Git Product home page Git Product logo

Comments (11)

dermesser avatar dermesser commented on August 15, 2024

Can you elaborate on the goal of this?

Do you have quantitative evidence of varint code needing a fast path?

from integer-encoding-rs.

JAicewizard avatar JAicewizard commented on August 15, 2024

If n<128 no actual operation or calculation is required. Adding a single condition to be able to manage all relatively small numbers seems to be trivial.
For encoding there already is a fast-path for n==0, but this should be extendable to n<128.
Both showed up in my benchmarks, and adding the fast-path for both improved performance by ~5%

from integer-encoding-rs.

dermesser avatar dermesser commented on August 15, 2024

Interesting! Would you mind sending a PR?

from integer-encoding-rs.

dermesser avatar dermesser commented on August 15, 2024

if you have useful benchmarks, feel free to add them too.

from integer-encoding-rs.

JAicewizard avatar JAicewizard commented on August 15, 2024

hmm, I tried to benchmark my program with/without special cases but they seem to be pretty much the same at the moment, I think that is because all numbers I encode are now constant and inlined so it can optimize it away anyways. In benchmarks where I initially added fast-paths I could get up to 20% improvement.

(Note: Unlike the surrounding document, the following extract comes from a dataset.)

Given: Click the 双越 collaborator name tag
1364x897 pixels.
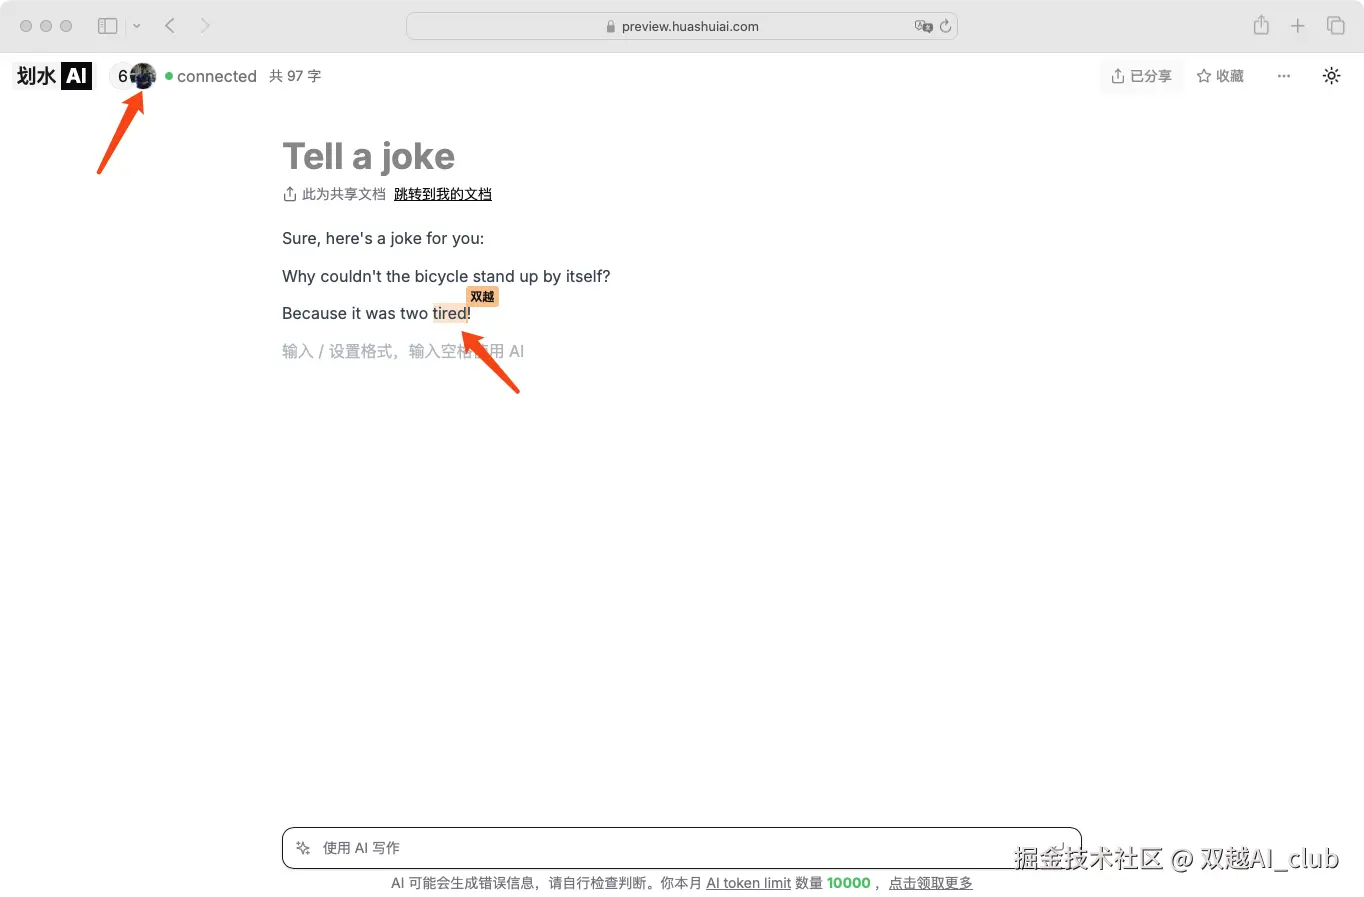Looking at the screenshot, I should (x=481, y=296).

Right now I am measuring 12.3 ns for 10 fast-path encodes and 14.8 ns for unoptimized encode for ints under 64 where everything falls under the encoding fast-path. so the fast-path can improve performance by 17% where it applies.
I am also getting better performance for cases that fall outside the fast-path (13.5ns vs 14.8) which I found interesting.

On another note, I found that for all numbers this implementation is off the golang version, written by google. for numbers specified in this document it also doesn't match even though it is linked in the readme. Is this known?

from integer-encoding-rs.

dermesser avatar dermesser commented on August 15, 2024

On another note, I found that for all numbers this implementation is off the golang version, written by google. for numbers specified in this document it also doesn't match even though it is linked in the readme. Is this known?

where do you see the mismatch? I added a simple interactive encoder and it gives me the same result as the google document:

1
fixed: 1 encoded (unsigned): 00000001  encoded (signed): 00000010 
300
fixed: 100101100 encoded (unsigned): 10101100 00000010  encoded (signed): 11011000 00000100

from integer-encoding-rs.

JAicewizard avatar JAicewizard commented on August 15, 2024

oops!!! I am so sorry if this took a lot of your time, I tried to make it recreatable in the rust playground, and while transforming the method into a separate function with explicit type u64 I realized that rust decided that 150 was a signed integer instead of unsigned.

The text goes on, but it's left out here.